Each line from the one containing "Screen dimensions: 2182x1462" to the end of the entries below must be restated exactly, and no other line should appear.

%%

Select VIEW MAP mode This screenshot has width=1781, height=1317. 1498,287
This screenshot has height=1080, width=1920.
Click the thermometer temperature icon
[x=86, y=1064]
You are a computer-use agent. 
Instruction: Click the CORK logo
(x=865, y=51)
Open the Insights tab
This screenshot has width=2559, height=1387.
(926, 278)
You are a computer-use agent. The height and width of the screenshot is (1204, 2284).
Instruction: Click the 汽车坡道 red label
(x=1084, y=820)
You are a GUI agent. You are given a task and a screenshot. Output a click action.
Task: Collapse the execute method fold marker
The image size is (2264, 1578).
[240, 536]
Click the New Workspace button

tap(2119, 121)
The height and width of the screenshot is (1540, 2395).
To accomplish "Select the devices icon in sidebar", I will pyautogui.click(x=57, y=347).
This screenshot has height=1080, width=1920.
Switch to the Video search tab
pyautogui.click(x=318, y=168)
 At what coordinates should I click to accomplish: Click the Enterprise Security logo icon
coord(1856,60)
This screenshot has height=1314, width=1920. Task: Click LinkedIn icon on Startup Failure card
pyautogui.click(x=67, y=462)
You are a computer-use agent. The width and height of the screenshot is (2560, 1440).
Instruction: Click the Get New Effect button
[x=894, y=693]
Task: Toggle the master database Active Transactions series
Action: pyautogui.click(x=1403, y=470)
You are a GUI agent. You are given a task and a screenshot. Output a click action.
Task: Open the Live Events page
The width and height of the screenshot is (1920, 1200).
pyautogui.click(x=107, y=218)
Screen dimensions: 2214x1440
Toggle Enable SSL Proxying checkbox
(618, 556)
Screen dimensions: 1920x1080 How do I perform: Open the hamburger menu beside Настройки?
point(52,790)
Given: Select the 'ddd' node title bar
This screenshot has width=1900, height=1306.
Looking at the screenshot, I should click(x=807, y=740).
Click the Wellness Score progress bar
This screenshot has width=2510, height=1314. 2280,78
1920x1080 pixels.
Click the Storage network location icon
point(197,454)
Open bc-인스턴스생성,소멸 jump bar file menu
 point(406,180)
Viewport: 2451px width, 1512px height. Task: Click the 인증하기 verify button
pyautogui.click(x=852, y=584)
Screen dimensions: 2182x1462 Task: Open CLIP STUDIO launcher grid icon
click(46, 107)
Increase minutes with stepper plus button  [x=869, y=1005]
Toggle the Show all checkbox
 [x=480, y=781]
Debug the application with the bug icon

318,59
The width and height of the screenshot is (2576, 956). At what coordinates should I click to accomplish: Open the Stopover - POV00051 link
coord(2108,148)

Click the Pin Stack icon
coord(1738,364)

%%

Response box:
Screen dimensions: 2182x1462 Task: Open CLIP STUDIO launcher grid icon
click(46, 107)
Increase minutes with stepper plus button  [x=869, y=1005]
Toggle the Show all checkbox
 [x=480, y=781]
Debug the application with the bug icon

318,59
The width and height of the screenshot is (2576, 956). At what coordinates should I click to accomplish: Open the Stopover - POV00051 link
coord(2108,148)

Click the Pin Stack icon
coord(1738,364)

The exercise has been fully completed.